Posiblemente ya lo sepas o los cumplas. Si no, seguro que si los interiorizas podrás tener una conducción más segura en situación crítica de frío, nieve, hielo o viento. Lo primero es ir equipado de manera correcta si vas a circular por zonas de riesgo. El neumático de invierno debería ser tu principal aliado con temperaturas por debajo de 7 grados. Si no, el neumático “todo tiempo” es un perfecto ángel de la guardia con la ventaja de que no lo tienes que montar y desmontar como el neumático de invierno. Y si no, lleva las siempre socorridas cadenas. Pero ya incidiendo en la pura conducción, allá te van los consejos de los expertos de otras latitudes que conviven más y mejor con estos fenómenos invernales.

Adapta la velocidad… y olvídate de las «prisas legales»
Sobre nieve o hielo, el límite real lo marca la adherencia o el estado de la vía, no la señal de tráfico puntual o el límite genérico. Deja una distancia de seguridad 3–4 veces mayor que en seco.
Aceleración, frenada y volante: todo suave y progresivo
Evita cualquier maniobra brusca: acelerar fuerte, frenar de golpe o girar el volante rápido. En baja adherencia, eso genera una pérdida inmediata de control. Arranca siempre con una marcha larga si el coche lo permite (segunda en manual, modo invierno en algunos automáticos). En curvas, frena antes y de manera progresiva y entra con el coche ya estabilizado.
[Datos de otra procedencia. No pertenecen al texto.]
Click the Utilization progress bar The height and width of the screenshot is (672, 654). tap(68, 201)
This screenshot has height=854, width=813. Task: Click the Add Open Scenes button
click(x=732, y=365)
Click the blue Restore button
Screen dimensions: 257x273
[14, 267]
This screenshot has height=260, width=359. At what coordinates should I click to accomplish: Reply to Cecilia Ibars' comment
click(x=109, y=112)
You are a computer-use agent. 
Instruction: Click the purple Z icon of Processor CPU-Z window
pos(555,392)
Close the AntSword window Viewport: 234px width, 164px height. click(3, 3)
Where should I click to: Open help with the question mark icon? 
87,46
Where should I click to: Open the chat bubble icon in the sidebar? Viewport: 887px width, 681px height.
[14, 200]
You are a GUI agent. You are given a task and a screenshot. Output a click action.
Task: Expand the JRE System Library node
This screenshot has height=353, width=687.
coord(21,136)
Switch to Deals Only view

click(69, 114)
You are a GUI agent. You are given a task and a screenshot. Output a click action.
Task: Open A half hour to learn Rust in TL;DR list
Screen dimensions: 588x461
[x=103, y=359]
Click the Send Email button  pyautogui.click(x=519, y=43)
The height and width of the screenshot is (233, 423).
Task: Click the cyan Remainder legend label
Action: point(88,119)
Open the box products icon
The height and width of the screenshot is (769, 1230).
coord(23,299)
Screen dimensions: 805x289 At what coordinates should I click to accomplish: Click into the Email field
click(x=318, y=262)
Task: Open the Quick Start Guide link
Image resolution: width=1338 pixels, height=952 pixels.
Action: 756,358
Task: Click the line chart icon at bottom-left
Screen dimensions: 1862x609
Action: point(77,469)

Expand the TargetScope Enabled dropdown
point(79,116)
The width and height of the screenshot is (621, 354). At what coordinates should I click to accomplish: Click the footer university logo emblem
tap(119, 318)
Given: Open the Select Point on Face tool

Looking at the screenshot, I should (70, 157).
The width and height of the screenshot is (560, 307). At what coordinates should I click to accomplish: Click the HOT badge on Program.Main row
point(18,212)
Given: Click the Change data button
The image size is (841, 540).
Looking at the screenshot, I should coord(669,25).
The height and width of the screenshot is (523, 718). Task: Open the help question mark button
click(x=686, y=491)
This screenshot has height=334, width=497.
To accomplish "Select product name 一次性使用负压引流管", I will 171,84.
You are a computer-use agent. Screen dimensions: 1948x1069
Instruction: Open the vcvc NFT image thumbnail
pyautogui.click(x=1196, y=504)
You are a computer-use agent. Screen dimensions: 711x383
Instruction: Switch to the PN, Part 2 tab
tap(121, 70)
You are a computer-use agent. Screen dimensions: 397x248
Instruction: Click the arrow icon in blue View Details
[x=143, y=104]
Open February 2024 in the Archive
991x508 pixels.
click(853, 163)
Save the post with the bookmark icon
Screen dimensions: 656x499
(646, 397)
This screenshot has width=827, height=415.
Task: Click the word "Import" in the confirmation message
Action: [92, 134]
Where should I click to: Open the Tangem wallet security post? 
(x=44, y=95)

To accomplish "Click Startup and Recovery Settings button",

Del mismo modo, al salir, suavidad y progresividad sobre el pedal del acelerador.
Qué hacer si el coche derrapa (subviraje y sobreviraje)
Subviraje (se va de morro): suelta suavemente el acelerador, no frenes fuerte, abre ligeramente la trayectoria si hay espacio y espera a que el eje delantero recupere agarre.
Sobreviraje (se va de atrás): suelta el acelerador con suavidad y mira hacia donde quieres ir; acompaña con el volante en esa dirección sin movimientos bruscos.
En ambos casos, la clave es no bloquear las ruedas.

Anticípate a placas de hielo y viento fuerte
Puentes, pasos elevados, sombras de árboles o zonas de río son focos típicos de hielo traicionero; reduce velocidad antes de entrar.
Con viento lateral fuerte, mantén una trazada más centrada en el carril y sujeta firmemente el volante, sobre todo al adelantar camiones o salir de túneles (donde el golpe de viento es súbito).
Desconfía de los tramos donde otros vehículos aparentan ir sin problemas: un turismo pesado con buen neumático invernal frena muy distinto a un coche ligero con gomas gastadas.
Visibilidad siempre óptima para adelantarte al peligro
Antes de iniciar la marcha quita toda la nieve y el hielo del coche: parabrisas, ventanillas, faros, techo y matrícula.
En condiciones de baja visibilidad, luces siempre activas para ver y que te vean, aunque ojo, las antiniebla solo cuando realmente toque (niebla densa, fuerte nevada, spray de agua intenso), apagándolas después para no deslumbrar.